Ideally, we would run the entire model on a devoted device similar to the Google Glass or Orcam. However, to create a first prototype, we used a smartphone as our sensor and an Azure server with a Tesla K-80 GPU to do the computational heavy lifting.

Faces were identified on the phone and a rough crop of the faces was sent to the server. First, the server ran a more fine-grained face cropping to get a tight crop of the face. The server then attempted to identify the face using eigenfaces. Next, the server ran our custom emotion recognition on each crop. The identifications and emotions were then sent back to the client to be shown on the screen.

Transitioning from Micro to Macro

We knew we wanted to save historical information about faces and emotions the app identified. The questions were:

  • What do we want to save?
  • At what resolution?
  • How to save/index it?

We decided to save aggregated data from each “appearance” of a face (i.e. from the time a face was identified until it doesn’t appear in the frame for a few seconds).

Some examples of aggregate data are “most common emotion”, “first emotion” and “last emotion”. Average emotion would be the key building block for generating an “emotion distribution” for each face the app recognized. This would enable the app to say “Person x is angry, but he is angry 75% of the time”.

High-Level Social Pattern Recognition

In order to identify high level social patterns we broke them down into basic building blocks that our model could identify. For example:

The app was able to identify the “Cheering person x up” pattern by detecting a person with a neutral expression for some time and then detecting the same person with a happy face later.

Another pattern the app was able to detect was the “Insulting person x” pattern by detecting a person with a neutral expression and then an angry expression.

Challenges

One of our most significant challenges in developing the app was reducing the network latency to make it work in real-time. We solved this by sending frames to the server intermittently and sending some of the image in low resolution. We considered other solutions, but they were infeasible during the hackathon.

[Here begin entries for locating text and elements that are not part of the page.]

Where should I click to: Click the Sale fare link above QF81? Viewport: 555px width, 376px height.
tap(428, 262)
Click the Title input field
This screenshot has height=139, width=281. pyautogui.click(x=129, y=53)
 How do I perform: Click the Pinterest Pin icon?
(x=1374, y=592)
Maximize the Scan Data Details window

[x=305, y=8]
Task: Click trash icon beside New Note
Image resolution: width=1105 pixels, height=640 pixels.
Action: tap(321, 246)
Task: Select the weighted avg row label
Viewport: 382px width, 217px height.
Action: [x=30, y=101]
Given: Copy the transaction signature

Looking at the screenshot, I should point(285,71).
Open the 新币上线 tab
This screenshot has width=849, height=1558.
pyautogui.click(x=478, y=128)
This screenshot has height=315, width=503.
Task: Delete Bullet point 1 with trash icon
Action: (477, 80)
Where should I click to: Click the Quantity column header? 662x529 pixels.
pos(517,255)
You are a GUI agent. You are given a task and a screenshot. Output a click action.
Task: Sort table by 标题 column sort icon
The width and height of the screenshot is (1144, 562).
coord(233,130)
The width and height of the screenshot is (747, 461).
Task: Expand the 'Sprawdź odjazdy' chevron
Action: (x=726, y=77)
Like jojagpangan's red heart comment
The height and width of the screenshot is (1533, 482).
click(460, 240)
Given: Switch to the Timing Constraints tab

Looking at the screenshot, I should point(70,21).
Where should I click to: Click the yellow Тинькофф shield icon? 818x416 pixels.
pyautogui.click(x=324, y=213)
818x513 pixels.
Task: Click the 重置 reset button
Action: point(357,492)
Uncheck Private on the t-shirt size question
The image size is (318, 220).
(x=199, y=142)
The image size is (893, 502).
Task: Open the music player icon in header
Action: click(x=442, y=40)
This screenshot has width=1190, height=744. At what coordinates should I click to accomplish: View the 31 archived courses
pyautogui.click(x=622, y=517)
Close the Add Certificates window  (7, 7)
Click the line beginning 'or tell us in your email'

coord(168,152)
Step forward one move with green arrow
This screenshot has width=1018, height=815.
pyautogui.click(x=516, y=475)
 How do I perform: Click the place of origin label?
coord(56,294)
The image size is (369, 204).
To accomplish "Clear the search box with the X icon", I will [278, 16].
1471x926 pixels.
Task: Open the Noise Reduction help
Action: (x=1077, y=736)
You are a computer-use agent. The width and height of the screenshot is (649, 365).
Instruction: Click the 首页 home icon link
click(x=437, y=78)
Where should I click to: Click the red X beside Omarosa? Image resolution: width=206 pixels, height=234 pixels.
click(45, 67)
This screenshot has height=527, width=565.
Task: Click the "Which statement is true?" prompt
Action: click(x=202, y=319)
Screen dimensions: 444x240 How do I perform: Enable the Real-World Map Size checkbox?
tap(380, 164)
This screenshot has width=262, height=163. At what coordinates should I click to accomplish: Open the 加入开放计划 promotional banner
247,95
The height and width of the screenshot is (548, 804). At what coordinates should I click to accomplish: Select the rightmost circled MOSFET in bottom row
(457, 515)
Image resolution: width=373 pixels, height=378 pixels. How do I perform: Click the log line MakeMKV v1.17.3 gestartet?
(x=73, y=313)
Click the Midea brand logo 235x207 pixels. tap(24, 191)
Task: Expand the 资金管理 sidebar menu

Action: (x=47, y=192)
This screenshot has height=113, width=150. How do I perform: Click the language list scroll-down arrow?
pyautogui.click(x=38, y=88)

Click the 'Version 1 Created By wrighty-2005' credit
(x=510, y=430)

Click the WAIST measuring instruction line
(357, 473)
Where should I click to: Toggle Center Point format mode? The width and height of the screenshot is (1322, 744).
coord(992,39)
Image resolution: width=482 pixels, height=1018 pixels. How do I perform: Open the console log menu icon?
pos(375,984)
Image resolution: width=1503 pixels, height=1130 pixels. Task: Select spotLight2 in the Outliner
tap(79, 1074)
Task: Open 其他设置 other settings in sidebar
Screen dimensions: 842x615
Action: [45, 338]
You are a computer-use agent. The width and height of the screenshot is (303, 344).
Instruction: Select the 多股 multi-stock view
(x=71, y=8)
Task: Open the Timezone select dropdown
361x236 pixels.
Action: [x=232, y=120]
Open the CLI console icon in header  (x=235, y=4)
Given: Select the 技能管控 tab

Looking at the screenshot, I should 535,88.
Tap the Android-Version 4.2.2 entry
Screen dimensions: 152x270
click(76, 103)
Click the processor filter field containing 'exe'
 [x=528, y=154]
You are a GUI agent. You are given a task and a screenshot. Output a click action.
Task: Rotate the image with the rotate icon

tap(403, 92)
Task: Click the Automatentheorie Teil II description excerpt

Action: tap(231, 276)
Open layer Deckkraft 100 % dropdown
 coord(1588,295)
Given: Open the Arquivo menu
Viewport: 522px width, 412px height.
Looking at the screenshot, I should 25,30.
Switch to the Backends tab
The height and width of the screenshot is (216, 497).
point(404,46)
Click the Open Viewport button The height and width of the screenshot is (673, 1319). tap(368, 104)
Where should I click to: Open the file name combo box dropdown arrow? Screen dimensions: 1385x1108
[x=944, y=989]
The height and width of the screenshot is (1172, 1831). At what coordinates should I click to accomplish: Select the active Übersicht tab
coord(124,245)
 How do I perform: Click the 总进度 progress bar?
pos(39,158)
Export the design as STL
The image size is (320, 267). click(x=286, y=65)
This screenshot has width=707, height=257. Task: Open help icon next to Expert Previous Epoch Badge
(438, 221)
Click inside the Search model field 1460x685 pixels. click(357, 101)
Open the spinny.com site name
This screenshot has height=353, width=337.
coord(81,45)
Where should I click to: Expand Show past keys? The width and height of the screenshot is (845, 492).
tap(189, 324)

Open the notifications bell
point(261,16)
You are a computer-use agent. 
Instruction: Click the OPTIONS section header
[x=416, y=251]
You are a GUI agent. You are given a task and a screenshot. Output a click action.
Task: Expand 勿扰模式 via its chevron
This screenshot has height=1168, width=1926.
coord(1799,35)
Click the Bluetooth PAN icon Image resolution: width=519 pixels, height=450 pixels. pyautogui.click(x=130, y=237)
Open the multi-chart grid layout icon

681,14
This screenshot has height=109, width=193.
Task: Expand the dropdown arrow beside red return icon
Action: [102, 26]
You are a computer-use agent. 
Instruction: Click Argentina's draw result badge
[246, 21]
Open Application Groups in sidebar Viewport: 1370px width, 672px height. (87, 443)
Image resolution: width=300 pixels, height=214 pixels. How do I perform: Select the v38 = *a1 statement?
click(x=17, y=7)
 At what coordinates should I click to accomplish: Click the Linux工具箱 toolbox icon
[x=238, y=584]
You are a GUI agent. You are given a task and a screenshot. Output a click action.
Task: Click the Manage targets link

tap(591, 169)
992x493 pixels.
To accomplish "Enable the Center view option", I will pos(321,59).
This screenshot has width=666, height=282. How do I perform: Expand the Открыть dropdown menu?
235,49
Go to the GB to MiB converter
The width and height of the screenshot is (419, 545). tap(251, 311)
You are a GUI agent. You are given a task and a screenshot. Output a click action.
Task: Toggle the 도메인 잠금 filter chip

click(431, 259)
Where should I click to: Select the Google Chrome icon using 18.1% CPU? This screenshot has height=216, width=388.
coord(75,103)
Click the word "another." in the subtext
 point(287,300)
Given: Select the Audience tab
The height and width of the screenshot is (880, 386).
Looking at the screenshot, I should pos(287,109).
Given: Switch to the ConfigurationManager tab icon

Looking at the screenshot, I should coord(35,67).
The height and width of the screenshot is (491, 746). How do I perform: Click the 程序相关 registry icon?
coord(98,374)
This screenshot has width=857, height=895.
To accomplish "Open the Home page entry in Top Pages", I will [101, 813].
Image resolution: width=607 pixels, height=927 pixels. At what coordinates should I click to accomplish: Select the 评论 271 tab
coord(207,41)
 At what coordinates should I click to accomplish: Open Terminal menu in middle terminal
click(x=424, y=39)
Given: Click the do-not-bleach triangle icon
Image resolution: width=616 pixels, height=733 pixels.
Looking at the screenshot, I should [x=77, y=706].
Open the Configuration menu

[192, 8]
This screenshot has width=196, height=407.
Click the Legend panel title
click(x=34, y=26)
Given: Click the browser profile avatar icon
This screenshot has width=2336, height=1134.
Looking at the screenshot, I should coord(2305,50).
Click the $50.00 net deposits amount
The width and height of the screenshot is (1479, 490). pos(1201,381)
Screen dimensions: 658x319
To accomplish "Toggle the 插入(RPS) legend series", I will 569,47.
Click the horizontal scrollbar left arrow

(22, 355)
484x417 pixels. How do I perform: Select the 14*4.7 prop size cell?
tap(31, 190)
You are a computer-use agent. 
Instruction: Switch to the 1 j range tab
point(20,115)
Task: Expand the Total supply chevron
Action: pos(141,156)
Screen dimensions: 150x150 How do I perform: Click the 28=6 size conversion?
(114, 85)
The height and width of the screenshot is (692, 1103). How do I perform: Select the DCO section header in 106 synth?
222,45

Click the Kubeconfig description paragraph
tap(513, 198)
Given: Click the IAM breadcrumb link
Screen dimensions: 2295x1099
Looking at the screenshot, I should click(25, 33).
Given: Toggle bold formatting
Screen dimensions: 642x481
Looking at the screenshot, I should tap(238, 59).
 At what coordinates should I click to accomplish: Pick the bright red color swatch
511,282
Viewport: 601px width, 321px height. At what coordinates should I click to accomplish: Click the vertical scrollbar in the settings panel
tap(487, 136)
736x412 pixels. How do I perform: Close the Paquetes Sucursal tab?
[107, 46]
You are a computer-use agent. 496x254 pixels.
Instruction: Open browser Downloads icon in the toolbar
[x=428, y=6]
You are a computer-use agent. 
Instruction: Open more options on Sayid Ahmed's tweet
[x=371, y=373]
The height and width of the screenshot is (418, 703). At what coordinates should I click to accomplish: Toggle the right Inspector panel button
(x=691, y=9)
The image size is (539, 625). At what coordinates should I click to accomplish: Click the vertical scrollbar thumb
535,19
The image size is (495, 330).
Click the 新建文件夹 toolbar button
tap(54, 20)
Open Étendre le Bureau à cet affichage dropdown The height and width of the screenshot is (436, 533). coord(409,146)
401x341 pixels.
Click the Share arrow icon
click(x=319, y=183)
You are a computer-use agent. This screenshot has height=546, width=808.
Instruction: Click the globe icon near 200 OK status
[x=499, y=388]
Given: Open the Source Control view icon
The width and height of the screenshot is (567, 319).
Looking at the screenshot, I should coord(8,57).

During development, we found some misidentified emotions were bothersome. Therefore, to improve the user experience, we tweaked the app to only predict an emotion if one of the classes was assigned a much higher probability than the others, indicating that the model was confident in the classification. If no emotion was predicted, the assigned emotion was “Neutral”.

By the end of the hackathon we had a working app that was visually pleasing, worked in real-time and most importantly provided value!

Lessons learned

Scraping is rough. We assumed that scraping images from the internet wouldn’t be very difficult and would enable us to level up our model. Neither of these assumptions was correct.

Sleep is overrated. On the second night of the hackathon our team slept less than 6 hours (all four of us combined!!!).

Data Science + Programming = Success. We were able to create a common language despite our diverse backgrounds. Each team member gave it their all and we wouldn’t have succeeded otherwise.

Closing Remarks

At the end of the day, it was very gratifying to tackle and overcome big technical challenges, collaborate with experts in specialties other than our own and, at the same time, create a prototype of something to do good for the world. We even shared a lot of laughs in the process.

We would like to thank the entire DataHack2018 staff for an amazing hackathon. The good vibes you spread throughout the event and the smoothness with which everything was run really made it an event to remember!

I would like to thank Philip Tannor for assisting in writing this and Rochelle Meiseles for editing.